REQUIREMENT 1 - In the passage below about d'Annunzio's occupation of Fiume, list the words in the sentence beginning "On Sept. 12, 1919" that describe the leader's physical appearance.
REQUIREMENT 2 - Please carry on the passage below about d'Annunzio's occupation of Fiume, picking up after its final sentence.

Taras Grescoe’s latest book is Possess the Air: Love, Heroism, and the Battle for the Soul of Mussolini’s Rome. He lives in Montreal.

On Sept. 12, 1919, a short, bald, bow-legged former parliamentarian rode into the city of Fiume in a red sports car at the head of a column of mutineers from the Italian army. For 16 months, Il Duce, as he was known to his followers, turned the port on the Croatian coast into a pirate city-state. Black-shirted veterans, who hailed their leader’s balcony orations with straight-armed Roman salutes, terrorized the local population. Opponents were forced to choke down castor oil, and schoolchildren were gunned down for failing to shout, “Viva Italia!” At the height of the occupation, it was widely believed their leader could have marched on Rome with 300,000 veterans and seized control of the Italian state.

It wasn’t to be. Fiume would prove to be Gabriele d’Annunzio’s last hurrah. Italian troops eventually besieged the city, d’Annunzio’s legionaries surrendered, and the decadent poet-novelist would live out the rest of his life in a kind of internal exile in his sprawling palazzo on the shores of Lake Garda. The occupation would go down in history as d’Annunzio’s ultimate beffa – a prank and spectacular feat of daring by a brilliant self-promoter. Although he and his followers were responsible for creating the aesthetics and thuggish tactics of what would become Fascism, the occupation of Fiume was a sideshow, one that would have no long-term impact on the history of Europe or the world.

DATASET SECTION -
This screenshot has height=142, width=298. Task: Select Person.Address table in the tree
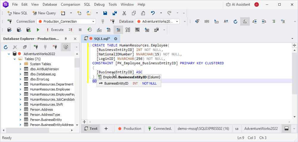[41, 110]
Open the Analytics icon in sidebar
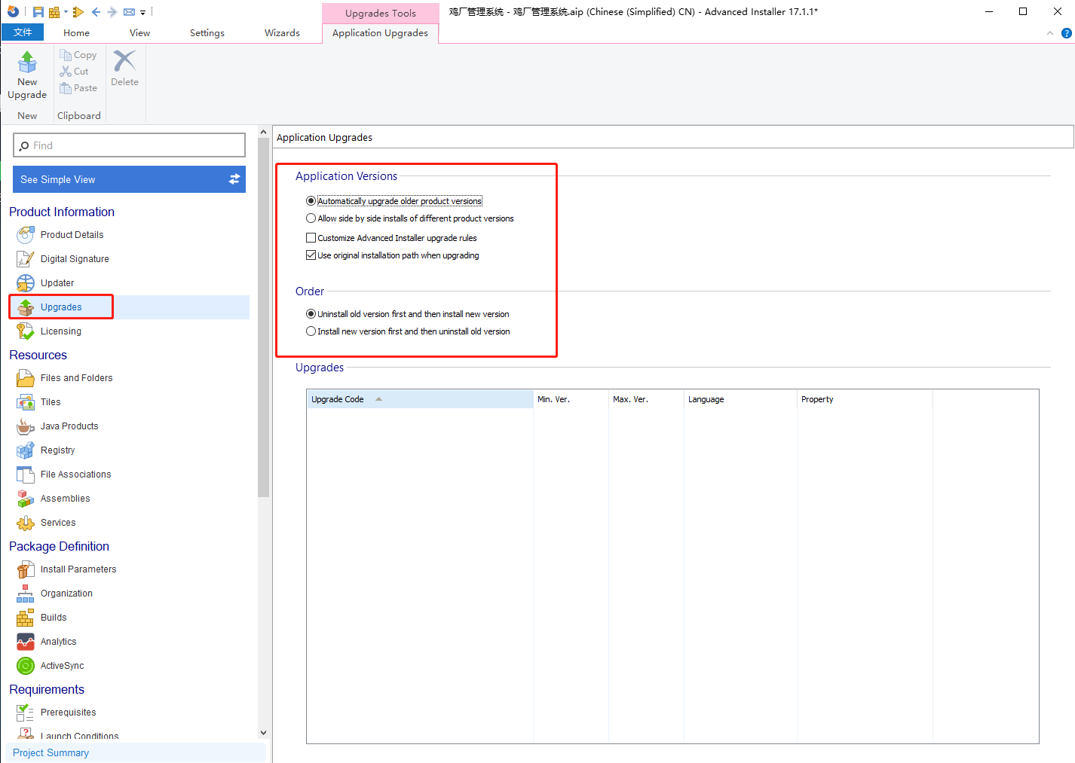The width and height of the screenshot is (1075, 763). coord(25,642)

OUTPUT 1 - short, bald, bow-legged

OUTPUT 2 -
What it did do, though, was provide cover for something much more virulent. Europe was transfixed by d’Annunzio’s occupation, but six months earlier, in a rented hall in Milan’s Piazza San Sepolcro, a former schoolteacher named Benito Mussolini, who had been expelled from the Socialist party for his support of Italy’s entry into the First World War, presided over the founding of the Fasci di combattimento, a movement that “declared war against socialism … because it had opposed nationalism.”

This inauspicious meeting, attended by just more than 100 veterans, intellectuals and pro-war syndicalists, marked the true birth of Fascism, the most noxious and genocidal ideology of the 20th century. Three years later, Mussolini, who eventually usurped the title of Il Duce from d’Annunzio, would carry out his successful March on Rome, where the King would appoint him Prime Minister. In the name of fighting Bolshevism, the Fascisti would kill 3,000 socialists, torture tens of thousands of Italian citizens and run an equal number out of their communities. Within three years, Mussolini was in a position to declare himself “personal dictator” of Italy. In the two decades that followed, Italian Fascism, by a conservative estimate, sent one million people to an early grave.

“The March on Rome,” Adolf Hitler would later acknowledge, “was one of the turning points in history. The brown shirt probably would not have existed without the black shirt.” The German version of Fascism would launch a global conflict that killed as many as 85 million people, about 3 per cent of the world’s population at the time.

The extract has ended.